• **Prompt**:
Leaving out all pictures, write out word for word the lines from the one containing "Task: Select the" to the end of the data below.

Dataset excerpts
Start of Block

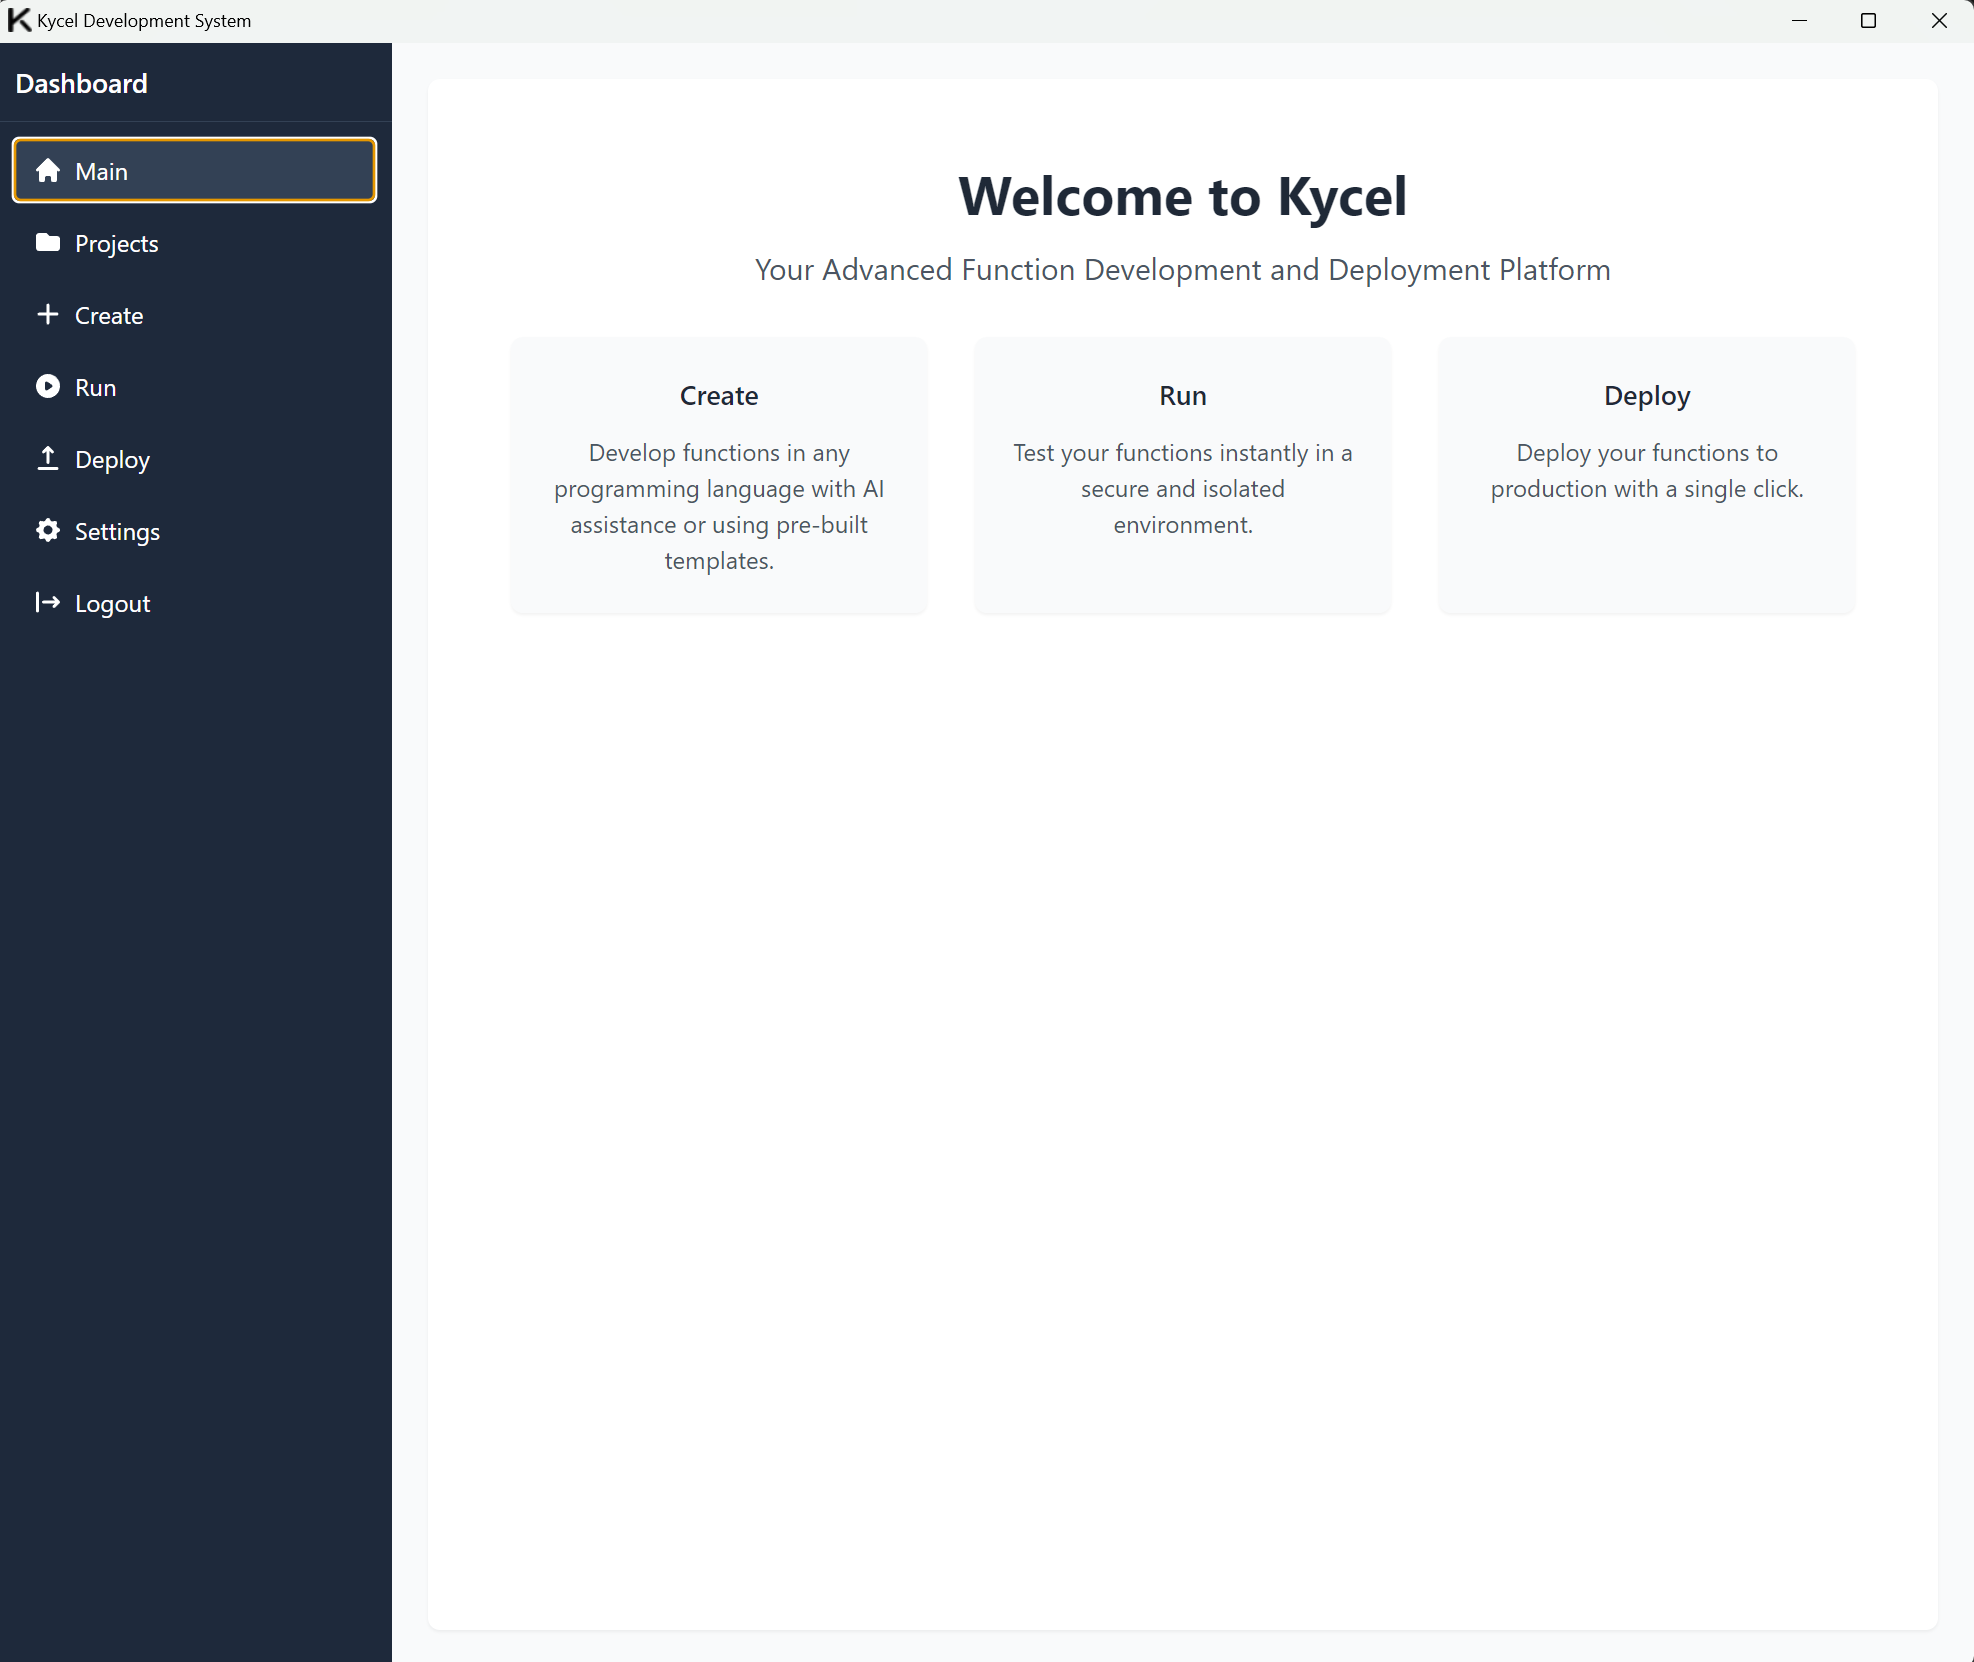The width and height of the screenshot is (1974, 1662).
Task: Click the Run card link
Action: tap(1182, 477)
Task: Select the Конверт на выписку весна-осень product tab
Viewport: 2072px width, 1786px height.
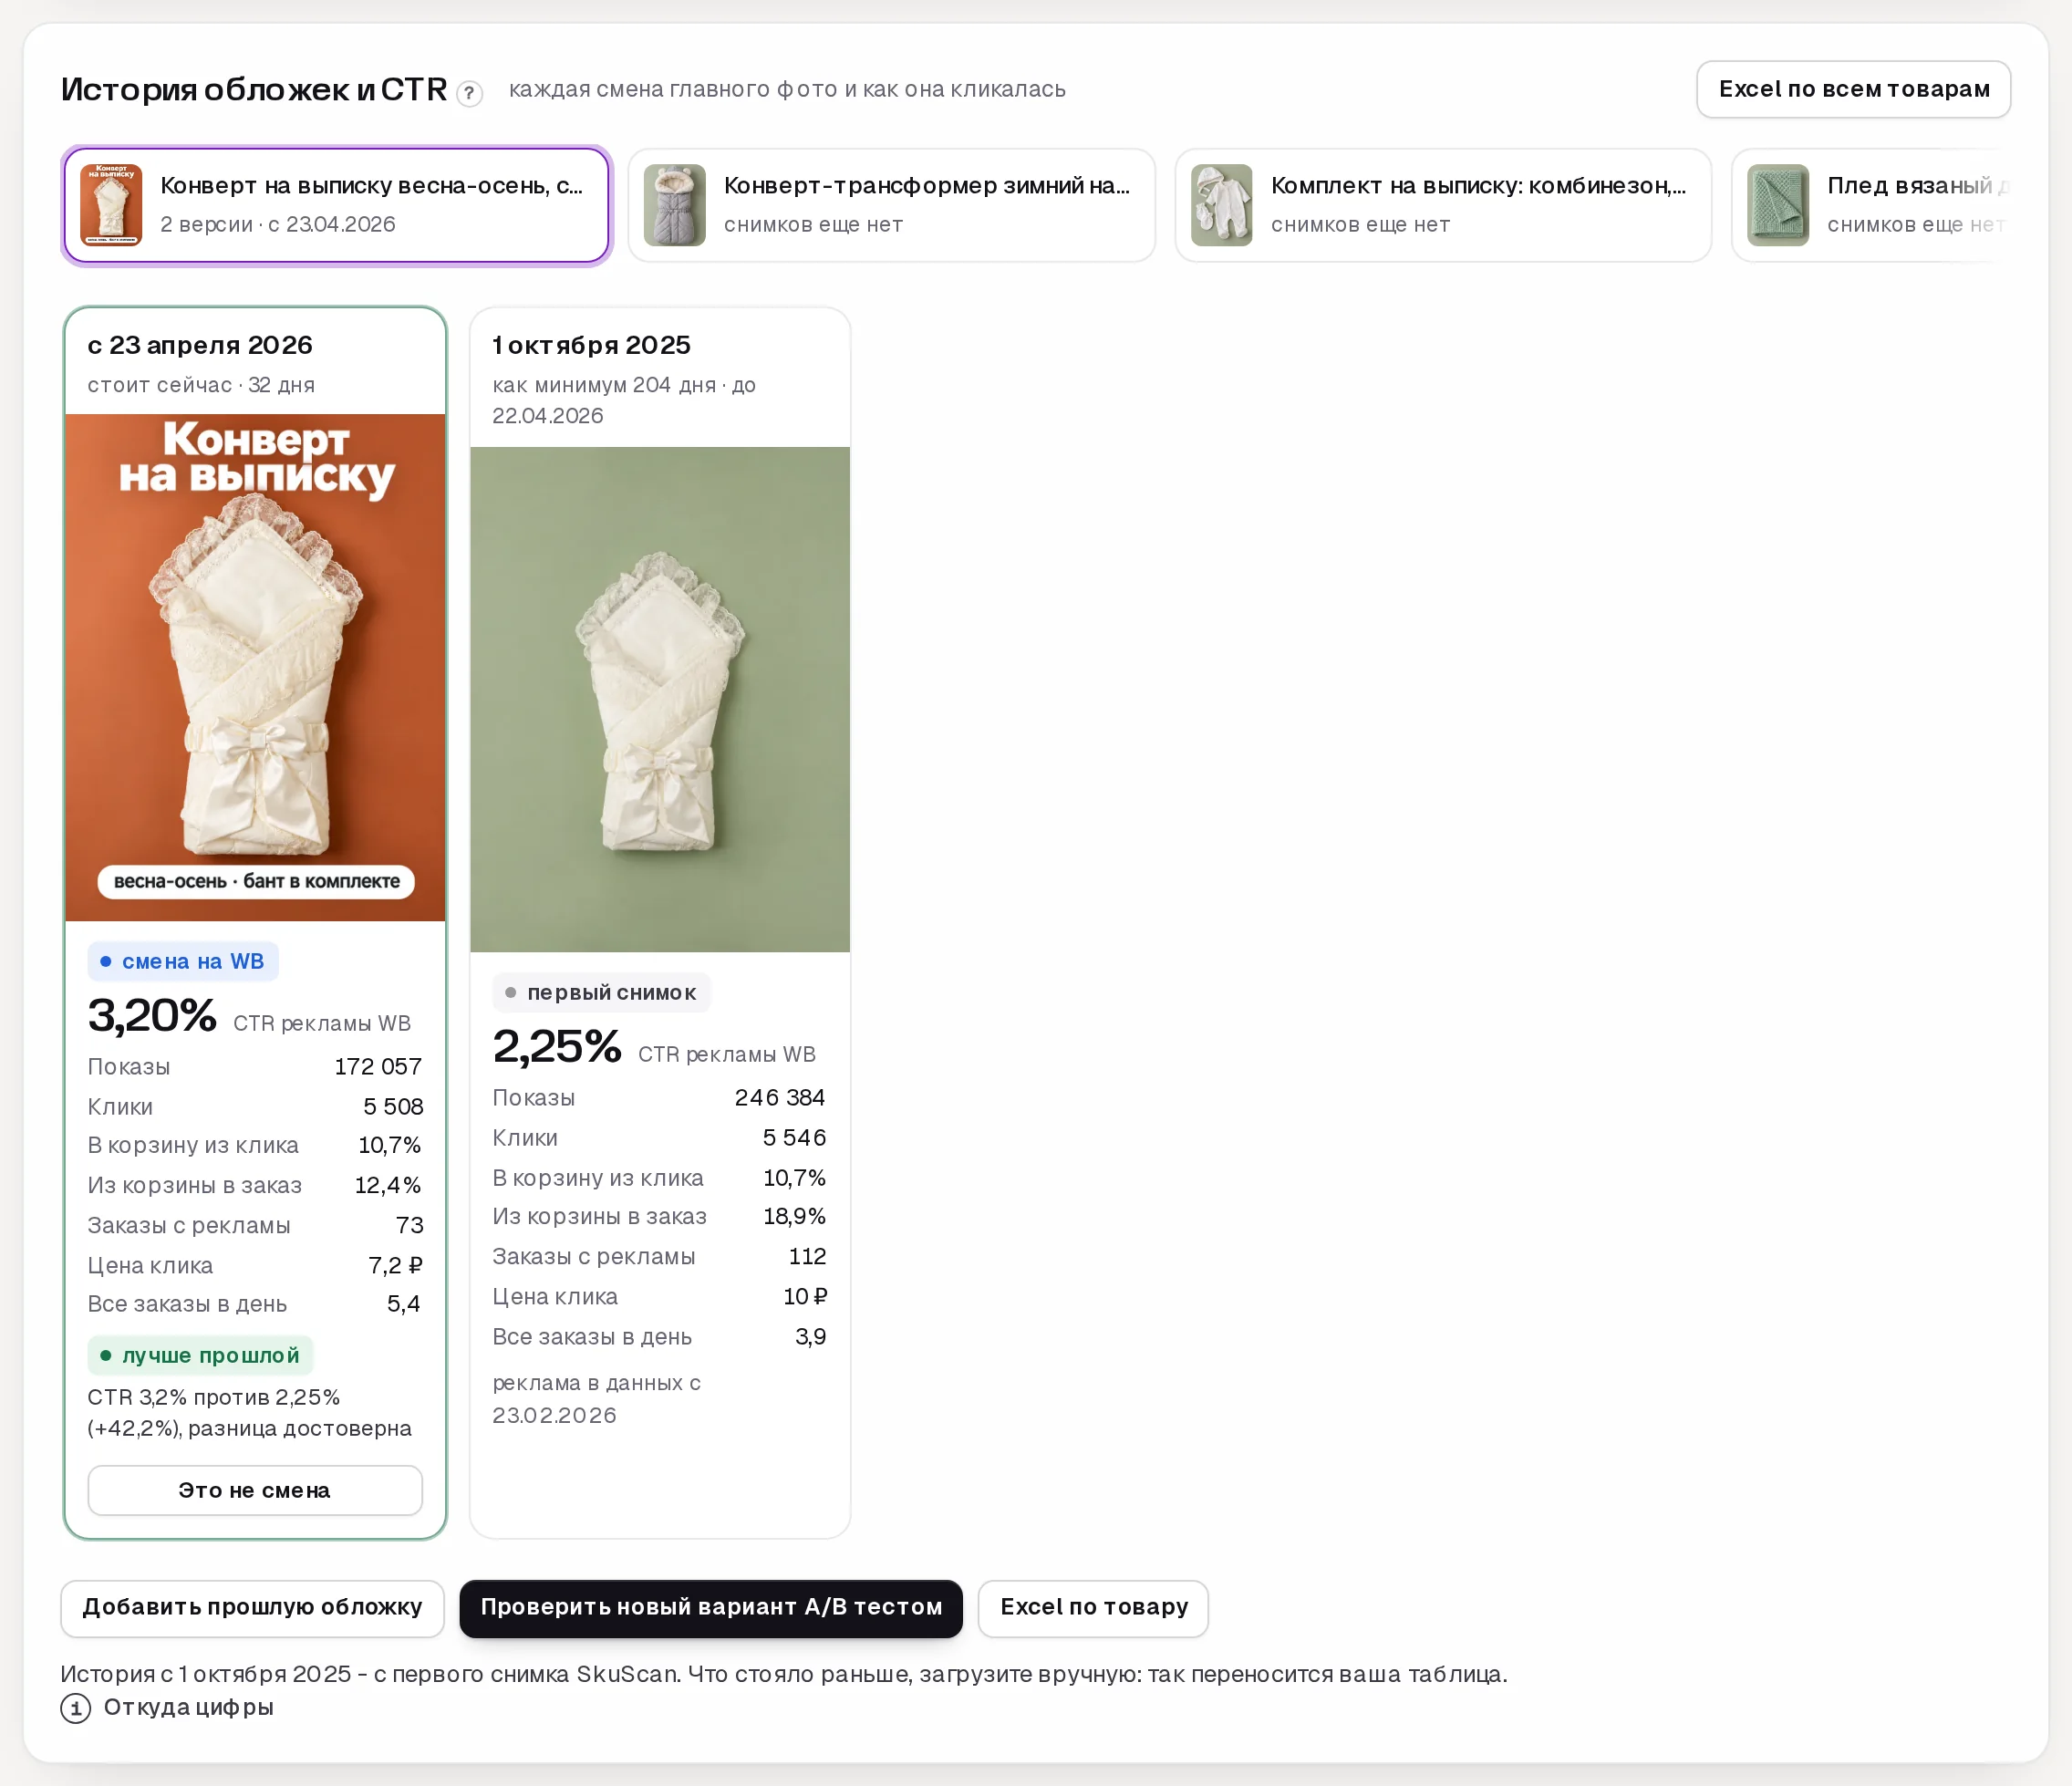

End of Block

• **Result of this exercise**:
Task: Select the Конверт на выписку весна-осень product tab
Viewport: 2072px width, 1786px height.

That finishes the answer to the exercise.